TASK REQUIREMENTS ::
(a) Copy everything from "Since 1300, the" down to "of the world." in the passage on civilizational crisis, leaving out the listing.
(b) In the passage on civilizational crisis, which disasters does it give as the events that bring about the breakdown of civilization in popular fiction?

PAGE EXCERPT ::

● ● ● ● ●

There is a force that works against the dynamic identified by Tainter: the process of innovation, derived from a combination of human ingenuity and the liberty that gives it expression and encourages it. The innovative process, spurred by the challenges that arise when society reaches a natural limit, may open up ways of pushing that limit further out and so checking or reversing the breakdown.
Since 1300, the world has experienced two major episodes of civilizational crisis on a global scale. In the 14th century, the Black Death killed around 40 percent of the population of Eurasia, urban life went into decline in many places, there was a dramatic slump in long-distance trade, and the level of political unrest and war rose dramatically all over the Old World. In the 17th century, the Little Ice Age helped produce popular rebellions from the Atlantic to the Pacific, culminating in violent revolutions in 1648–49 in almost every part of Europe—and sometimes beyond. Again, there was a severe economic slowdown and a global decline of long-distance trade. But on both occasions, although the damage was considerable, human civilization survived in all parts of the world.
Since the middle of the 18th century, the world has pushed up against natural limits several times. It happened in the period from the 1770s through the first decade of the 1800s, it happened in the period from the later 1840s through the 1860s, and it happened at the turn of the 20th century. These were all times when an existing level of technology began to reach the limit of complexity it could sustain, leading to economic and political breakdowns. On each of these occasions there was a major crisis, marked by the classic signs of systemic stress and collapse, but the outcome was not a collapse. In the modern world, unlike most pre-modern eras, each crisis has led to a breakthrough to a higher level of complexity, as the resource limit is pushed back.
It seems very likely that we are experiencing another instance of this phenomenon. We certainly see many signs of a crisis of complexity. This probably explains the current popular fascination with novels, movies, TV shows, comic books, and video games centering on the breakdown of civilization, with the precipitating disasters ranging from plagues to asteroid impacts to nuclear war to zombies. Alongside all this fiction is a flourishing prepper industry and subculture. This sort of apocalyptic thinking tends to lull and surge, and lately we've been experiencing the latter. I don't think that's a coincidence.
A major pandemic is one of the classic markers of a civilizational crisis. All of our systems are being put through a stress test. We will discover which are resilient and robust, which are fragile and brittle, and which are actually antifragile—thriving on the breakdown of structures. Fortunately, by looking at the signs of systemic stress, we can observe that human ingenuity is producing technologies and ways of doing things that will very likely enable us to overcome this time of troubles. We may be facing challenges, perhaps lasting many years. But we should be confident that global civilization will overcome this, as it has before.

● ● ● ● ●

DATA LISTING ::
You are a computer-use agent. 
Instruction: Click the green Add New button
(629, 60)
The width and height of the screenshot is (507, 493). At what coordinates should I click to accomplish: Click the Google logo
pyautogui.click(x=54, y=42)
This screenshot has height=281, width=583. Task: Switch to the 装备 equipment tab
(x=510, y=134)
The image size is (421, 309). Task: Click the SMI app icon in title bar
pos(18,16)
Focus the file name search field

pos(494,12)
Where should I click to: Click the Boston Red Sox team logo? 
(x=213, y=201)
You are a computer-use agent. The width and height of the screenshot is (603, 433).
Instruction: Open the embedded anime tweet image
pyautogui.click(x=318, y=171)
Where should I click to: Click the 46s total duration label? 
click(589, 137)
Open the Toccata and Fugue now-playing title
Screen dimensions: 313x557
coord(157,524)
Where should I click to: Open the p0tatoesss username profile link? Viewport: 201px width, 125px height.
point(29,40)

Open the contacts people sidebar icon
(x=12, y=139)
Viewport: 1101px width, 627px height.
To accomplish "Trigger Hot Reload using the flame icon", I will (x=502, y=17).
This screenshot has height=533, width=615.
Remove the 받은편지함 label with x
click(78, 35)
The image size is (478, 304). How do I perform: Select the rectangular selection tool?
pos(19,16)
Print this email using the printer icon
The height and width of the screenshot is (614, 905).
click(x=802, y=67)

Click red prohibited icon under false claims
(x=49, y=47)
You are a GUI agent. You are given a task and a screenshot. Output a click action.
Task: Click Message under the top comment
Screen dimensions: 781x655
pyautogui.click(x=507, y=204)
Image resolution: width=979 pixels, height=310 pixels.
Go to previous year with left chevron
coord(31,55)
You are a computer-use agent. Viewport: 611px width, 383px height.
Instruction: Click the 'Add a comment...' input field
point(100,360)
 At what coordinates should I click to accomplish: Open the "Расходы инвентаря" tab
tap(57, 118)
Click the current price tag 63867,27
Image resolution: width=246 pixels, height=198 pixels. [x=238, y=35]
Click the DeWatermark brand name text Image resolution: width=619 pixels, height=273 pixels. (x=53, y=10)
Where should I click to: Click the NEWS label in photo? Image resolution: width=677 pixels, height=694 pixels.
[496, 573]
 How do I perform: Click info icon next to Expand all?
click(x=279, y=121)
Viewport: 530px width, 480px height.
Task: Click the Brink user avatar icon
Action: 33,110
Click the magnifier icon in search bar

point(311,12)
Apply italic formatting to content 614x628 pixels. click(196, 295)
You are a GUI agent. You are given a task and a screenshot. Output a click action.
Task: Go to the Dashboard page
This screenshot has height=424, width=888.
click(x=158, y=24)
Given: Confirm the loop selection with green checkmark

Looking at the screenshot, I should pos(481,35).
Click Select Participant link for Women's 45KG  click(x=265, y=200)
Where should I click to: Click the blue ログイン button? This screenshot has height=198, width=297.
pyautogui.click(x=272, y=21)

● ● ● ● ●

RESULTS FOR EACH TASK ::
(a)
Since 1300, the world has experienced two major episodes of civilizational crisis on a global scale. In the 14th century, the Black Death killed around 40 percent of the population of Eurasia, urban life went into decline in many places, there was a dramatic slump in long-distance trade, and the level of political unrest and war rose dramatically all over the Old World. In the 17th century, the Little Ice Age helped produce popular rebellions from the Atlantic to the Pacific, culminating in violent revolutions in 1648–49 in almost every part of Europe—and sometimes beyond. Again, there was a severe economic slowdown and a global decline of long-distance trade. But on both occasions, although the damage was considerable, human civilization survived in all parts of the world.

(b)
- plagues
- asteroid impacts
- nuclear war
- zombies